Write out the items below word for word, everything from the very first one down to and including the line that contains "center [30, 365].".

>> Begin

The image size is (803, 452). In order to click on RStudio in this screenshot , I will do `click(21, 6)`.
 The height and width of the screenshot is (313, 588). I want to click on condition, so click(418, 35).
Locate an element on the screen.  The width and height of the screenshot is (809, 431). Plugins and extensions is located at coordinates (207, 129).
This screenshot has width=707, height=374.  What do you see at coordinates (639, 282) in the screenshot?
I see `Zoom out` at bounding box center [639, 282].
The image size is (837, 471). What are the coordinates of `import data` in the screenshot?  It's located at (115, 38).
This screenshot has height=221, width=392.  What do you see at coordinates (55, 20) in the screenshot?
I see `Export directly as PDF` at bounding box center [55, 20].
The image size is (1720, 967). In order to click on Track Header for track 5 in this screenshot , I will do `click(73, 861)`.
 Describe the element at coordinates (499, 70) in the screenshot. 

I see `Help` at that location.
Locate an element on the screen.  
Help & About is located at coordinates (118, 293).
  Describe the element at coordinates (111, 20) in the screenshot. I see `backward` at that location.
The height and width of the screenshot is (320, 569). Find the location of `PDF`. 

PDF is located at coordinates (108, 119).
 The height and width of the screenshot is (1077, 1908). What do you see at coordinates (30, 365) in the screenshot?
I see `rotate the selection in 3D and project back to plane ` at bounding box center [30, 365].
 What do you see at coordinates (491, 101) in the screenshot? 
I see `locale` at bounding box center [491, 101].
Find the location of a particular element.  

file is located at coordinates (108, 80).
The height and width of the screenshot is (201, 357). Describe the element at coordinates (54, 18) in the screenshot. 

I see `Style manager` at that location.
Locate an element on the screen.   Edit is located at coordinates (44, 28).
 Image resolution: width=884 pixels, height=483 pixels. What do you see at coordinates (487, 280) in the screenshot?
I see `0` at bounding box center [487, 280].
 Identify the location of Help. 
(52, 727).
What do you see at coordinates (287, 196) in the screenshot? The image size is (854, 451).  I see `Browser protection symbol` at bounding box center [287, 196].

>> End

#### REPLY TO THE EXERCISE:
The image size is (803, 452). In order to click on RStudio in this screenshot , I will do `click(21, 6)`.
 The height and width of the screenshot is (313, 588). I want to click on condition, so click(418, 35).
Locate an element on the screen.  The width and height of the screenshot is (809, 431). Plugins and extensions is located at coordinates (207, 129).
This screenshot has width=707, height=374.  What do you see at coordinates (639, 282) in the screenshot?
I see `Zoom out` at bounding box center [639, 282].
The image size is (837, 471). What are the coordinates of `import data` in the screenshot?  It's located at (115, 38).
This screenshot has height=221, width=392.  What do you see at coordinates (55, 20) in the screenshot?
I see `Export directly as PDF` at bounding box center [55, 20].
The image size is (1720, 967). In order to click on Track Header for track 5 in this screenshot , I will do `click(73, 861)`.
 Describe the element at coordinates (499, 70) in the screenshot. 

I see `Help` at that location.
Locate an element on the screen.  
Help & About is located at coordinates (118, 293).
  Describe the element at coordinates (111, 20) in the screenshot. I see `backward` at that location.
The height and width of the screenshot is (320, 569). Find the location of `PDF`. 

PDF is located at coordinates (108, 119).
 The height and width of the screenshot is (1077, 1908). What do you see at coordinates (30, 365) in the screenshot?
I see `rotate the selection in 3D and project back to plane ` at bounding box center [30, 365].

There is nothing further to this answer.